Turmoil has deepened since the army overthrew Egypt's first freely elected president, Mohamed Morsi of the Muslim Brotherhood, in July. Security forces have killed hundreds of Brotherhood members in the streets and arrested thousands.
Most of the defendants at Monday's hearing were detained during clashes which erupted in the southern province of Minya after the forced dispersal of two Muslim Brotherhood protest camps in Cairo on August 14.
Islamist militants have also stepped up attacks on the police and army since Morsi's ouster, killing hundreds and carrying out high profile operations against senior interior ministry officials.
"The court has decided to sentence to death 529 defendants, and 16 were acquitted," defense lawyer Ahmed al-Sharif told Reuters. The condemned men can appeal against the ruling.
State television reported the sentences without comment. A government spokesman did not immediately respond to calls.
"THE QUICKEST CASE"
The Muslim Brotherhood, largely driven underground, responded by calling for the "downfall of military rule" on its official website.

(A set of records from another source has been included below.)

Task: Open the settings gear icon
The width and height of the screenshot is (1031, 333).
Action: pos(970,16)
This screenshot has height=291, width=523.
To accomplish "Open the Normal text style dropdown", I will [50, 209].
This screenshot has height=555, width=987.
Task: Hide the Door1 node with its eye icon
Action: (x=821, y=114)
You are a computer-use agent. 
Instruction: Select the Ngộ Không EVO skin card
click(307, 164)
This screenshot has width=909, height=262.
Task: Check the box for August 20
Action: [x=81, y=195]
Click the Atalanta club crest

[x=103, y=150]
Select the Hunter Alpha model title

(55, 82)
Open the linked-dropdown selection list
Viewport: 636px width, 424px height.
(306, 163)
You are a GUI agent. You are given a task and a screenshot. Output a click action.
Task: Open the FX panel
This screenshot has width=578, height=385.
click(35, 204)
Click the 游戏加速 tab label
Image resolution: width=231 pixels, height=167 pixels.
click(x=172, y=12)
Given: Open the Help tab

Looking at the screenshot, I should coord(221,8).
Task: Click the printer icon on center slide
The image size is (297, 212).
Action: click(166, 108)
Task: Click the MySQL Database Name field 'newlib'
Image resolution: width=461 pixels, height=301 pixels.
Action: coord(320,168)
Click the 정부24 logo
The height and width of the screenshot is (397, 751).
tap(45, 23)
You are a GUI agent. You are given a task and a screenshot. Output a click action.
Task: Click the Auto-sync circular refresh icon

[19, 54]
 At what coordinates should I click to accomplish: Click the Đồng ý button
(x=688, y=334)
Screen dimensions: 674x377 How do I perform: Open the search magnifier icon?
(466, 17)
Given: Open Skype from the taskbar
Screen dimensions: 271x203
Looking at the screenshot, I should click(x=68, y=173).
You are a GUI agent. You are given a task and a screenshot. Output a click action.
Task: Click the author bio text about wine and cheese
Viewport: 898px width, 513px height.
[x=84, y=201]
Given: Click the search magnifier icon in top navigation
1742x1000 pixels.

Mohamed Mahsoub, who served as minister of legal affairs under Morsi, described the court's decision "a ruling calling for the execution of justice" on his Facebook page.
The sentences came days before army chief Field Marshall Abdel Fattah al-Sisi was expected to declare his candidacy in presidential elections. He is widely expected to win.
The charges against the group, on trial in Minya since Saturday, include violence, inciting murder, storming a police station, attacking persons and damaging public and private property.
"This is the quickest case and the number sentenced to death is the largest in the history of the judiciary," said lawyer Nabil Abdel Salam, who defends some Brotherhood leaders including Morsi.
The verdict was sent to the grand mufti, Egypt's highest religious authority, for consideration, a judicial source said. The mufti's opinion is not binding.
HA Hellyer, an Egypt expert and fellow at American think-tank the Brookings Institution, said he doubted the sentences would be carried out.
"Nevertheless, the very issuing of the sentence itself is quite significant," he added.
Only 123 of the defendants were in court. The rest were either released, out on bail or on the run.
"When the trial starts on Saturday and it is just a procedural hearing, and the judge doesn't listen to any lawyers or witnesses and doesn't even call the defendants, you are before a group of thugs and not the judiciary," Walid, a relative of one of the defendants, said by phone.
It was not possible to confirm his account of the proceedings independently.
The government has declared the Brotherhood a "terrorist" group. The organization says it is committed to peaceful activism.
Analysts say some of its members could turn violent if the state keeps up pressure on the movement, which won the vast majority of elections since an army-backed popular uprising toppled autocrat Hosni Mubarak in 2011.
Egyptian authorities make no distinction between the Brotherhood and hardcore militant groups based in the Sinai peninsula who pose a major security challenge to the state despite army offensives against their fighters.
Morsi and other top Brotherhood leaders, who are on trial on a range of charges, accuse the military of staging a coup and undermining democracy.
The army says it was acting on behalf of the Egyptian people, who took to the streets in their millions to call for Morsi's resignation.